Your job is to deliver code you have proven to work
Role of the Engineer: Code vs Business Outcomes
- Some argue the job isn’t to “deliver proven code” but to solve customer/business problems; sometimes the best solution is no code, or imperfect code that’s “good enough.”
- Others counter that “working” must mean working in the real world (production), not just on a laptop or in CI, and that includes preventing regressions.
- Several comments add that “works” must also cover security, maintainability, readability, and fit with existing patterns, not just passing tests.
What “Proven to Work” Means
- “Proof” is seen as misleading: most real systems can’t be strictly proven; tests only demonstrate behavior for sampled cases.
- Some emphasize reasoning about code and edge cases, not just green test suites. Property-based testing and strong type systems help but don’t eliminate the need for judgment.

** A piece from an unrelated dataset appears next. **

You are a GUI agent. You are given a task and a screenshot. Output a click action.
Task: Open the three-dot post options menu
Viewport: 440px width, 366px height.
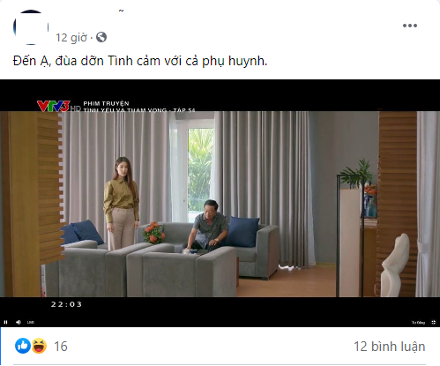point(410,26)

- There’s debate whether a large, well‑curated test suite (like HTML5 parser tests) is “enough proof” vs still only partial coverage.
Manual vs Automated Testing
- Many favor automated, repeatable tests (often TDD/“spec as tests”) as the primary proof, with manual testing as a final sanity/UX check.
- Others stress that manual, end‑to‑end checks regularly catch obvious issues tests missed (layout problems, unusable flows, mis-specified requirements).
- Several note you should see a test fail first to ensure it actually exercises the right behavior.
LLMs, “Vibe Coding”, and Giant PRs
- Multiple reports of LLM‑assisted developers submitting huge, untested PRs they don’t understand, implicitly offloading verification to reviewers. This is seen as rude and politically dangerous.
- It’s not just juniors; weak seniors and even non‑devs do this, with managers sometimes rewarding raw LOC or speed.
- Maintainers describe AI PRs that “smell” wrong: dead code, unused functions, parallel abstractions, minimal or bogus tests.
- Some teams now treat obviously LLM‑generated PRs as near‑spam unless the author clearly owns, understands, and tests the changes.
Code Review, PR Practice, and Team Culture
- Strong emphasis on good PR hygiene: concise problem description, what changed and why, explicit test steps, plus screenshots/video for UI changes.
- Small, focused PRs are preferred; 10k–50k line AI PRs are considered unreviewable and often rejected outright.
- Code review is widely seen as under‑incentivized “unfunded mandate”; some experiment with AI reviewers as first pass, but still rely on human judgment.
Accountability and Limits of Automation
- A recurring theme: tools (CI, LLMs, agents) can help verification but cannot be held accountable; responsibility ultimately falls on humans configuring and approving changes.
- Some fear AI plus bad incentives will further erode craftsmanship; others think the profession will shift toward specification, testing, and architecture rather than hand‑coding.